Mumsnet has not checked the qualifications of anyone posting here. If you need help urgently or expert advice, please see our domestic violence webguide and/or relationships webguide. Many Mumsnetters experiencing domestic abuse have found this thread helpful: Listen up, everybody

i have a crush on a guy but i’m in a relation ship

3 replies

lacamisanegra · 04/09/2022 19:10

me (17m) and my gf(18) have begin dating for 6 months

i live her she makes me happy but i can’t get this guy out of my head. hes actually one of her friend (15) and i met him this year. we had 2 parties together. the first one i got really drunk and i was having kind of a breakdown. i vented to him
about my ed and i listened to me and tried his hardest to cheer me up. himself suffers from the same ed as me and when we talked together i felt so understood that i wanna talk to him everyday. the second party he was really drunk but cheerful. that night he confessed to me that if i wasn’t already dating my gf he would have tried to kiss me. since this night i can’t get him out of my head because i would have done the same thing if i wasn’t dating her. i don’t really know if he was being honest ´. i know that if i had kissed him i would have wanted to be in a relationship with him cause i’m not into kissing random people. i feel really guilty for even thinking about him in that way while dating my gf who’s an amazing but really unstable mentally and kind of draining person. i dont know what to anymore. i still love my gf but the feeling aren’t as strong as they used to be in the beginning of our relationship. i’m confused about my sexuality and i’ve never felt that way because of a guy. i’m scared it might not be a crush but just attachment issues or me asking for men validation but he’s so sweet handsome and even tho i’ve only talked to him like 5 times i really dont wanna lose him.

OP posts:
Dotcheck · 04/09/2022 19:15

It’s ok if your girlfriend isn’t quite right for you. It’s also ok if you are exploring your sexuality, and if you give yourself the space to do so.

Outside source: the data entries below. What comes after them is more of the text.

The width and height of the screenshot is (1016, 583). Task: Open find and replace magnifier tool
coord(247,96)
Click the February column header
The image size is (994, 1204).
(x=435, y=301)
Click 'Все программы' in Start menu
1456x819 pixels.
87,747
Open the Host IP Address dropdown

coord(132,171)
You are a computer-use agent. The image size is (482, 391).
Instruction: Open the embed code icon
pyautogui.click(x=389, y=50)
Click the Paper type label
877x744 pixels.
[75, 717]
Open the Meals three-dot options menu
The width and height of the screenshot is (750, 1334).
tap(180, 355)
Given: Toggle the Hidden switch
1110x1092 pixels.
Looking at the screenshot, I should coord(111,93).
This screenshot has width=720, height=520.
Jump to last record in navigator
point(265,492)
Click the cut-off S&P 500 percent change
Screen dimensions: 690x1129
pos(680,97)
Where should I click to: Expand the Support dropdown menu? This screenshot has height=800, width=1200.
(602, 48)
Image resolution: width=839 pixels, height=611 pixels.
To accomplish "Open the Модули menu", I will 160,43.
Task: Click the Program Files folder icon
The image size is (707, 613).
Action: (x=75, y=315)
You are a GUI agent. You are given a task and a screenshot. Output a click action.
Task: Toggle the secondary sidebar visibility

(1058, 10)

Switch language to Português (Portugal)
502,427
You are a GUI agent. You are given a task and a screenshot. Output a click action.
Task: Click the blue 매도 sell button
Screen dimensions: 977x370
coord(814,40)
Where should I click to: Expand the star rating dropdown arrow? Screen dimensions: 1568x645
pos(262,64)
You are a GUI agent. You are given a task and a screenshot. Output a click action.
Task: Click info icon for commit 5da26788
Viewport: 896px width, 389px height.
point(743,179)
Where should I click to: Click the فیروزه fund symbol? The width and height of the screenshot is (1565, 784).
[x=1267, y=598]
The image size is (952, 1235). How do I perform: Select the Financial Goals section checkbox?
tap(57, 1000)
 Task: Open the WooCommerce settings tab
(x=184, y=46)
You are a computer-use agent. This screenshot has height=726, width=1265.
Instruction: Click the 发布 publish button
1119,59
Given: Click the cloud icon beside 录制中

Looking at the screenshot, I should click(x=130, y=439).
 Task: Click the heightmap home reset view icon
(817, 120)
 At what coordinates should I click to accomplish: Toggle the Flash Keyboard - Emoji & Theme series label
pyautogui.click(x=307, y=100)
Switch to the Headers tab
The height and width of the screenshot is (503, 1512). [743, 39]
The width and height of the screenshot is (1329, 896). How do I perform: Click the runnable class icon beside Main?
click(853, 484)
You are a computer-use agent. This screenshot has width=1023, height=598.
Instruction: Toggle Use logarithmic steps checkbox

What wouldn’t be ok is if you are with your girlfriend if you know you like someone else- you’ll just end up really hurting her

Bukhara · 04/09/2022 19:23

Honestly, OP, no one is in love with someone they’ve been seeing for 6 months aged 17, and whom they also describe as ‘unstable mentally’ and ‘kind of draining’. Just end this relationship and be free to explore other options.

I thought from your title that you were in a longterm, committed relationship you wanted to stay in and were struggling with a crush!

ThatsAllFolks · 04/09/2022 19:24

Yeah, u r still really young. U have time to explore. Don't cheat on ur gf. And remember he also young and younger than u. It might be that the relationship with ur gf fizzles out or it might be that u end it or she does. Always be the better guy. One at a time.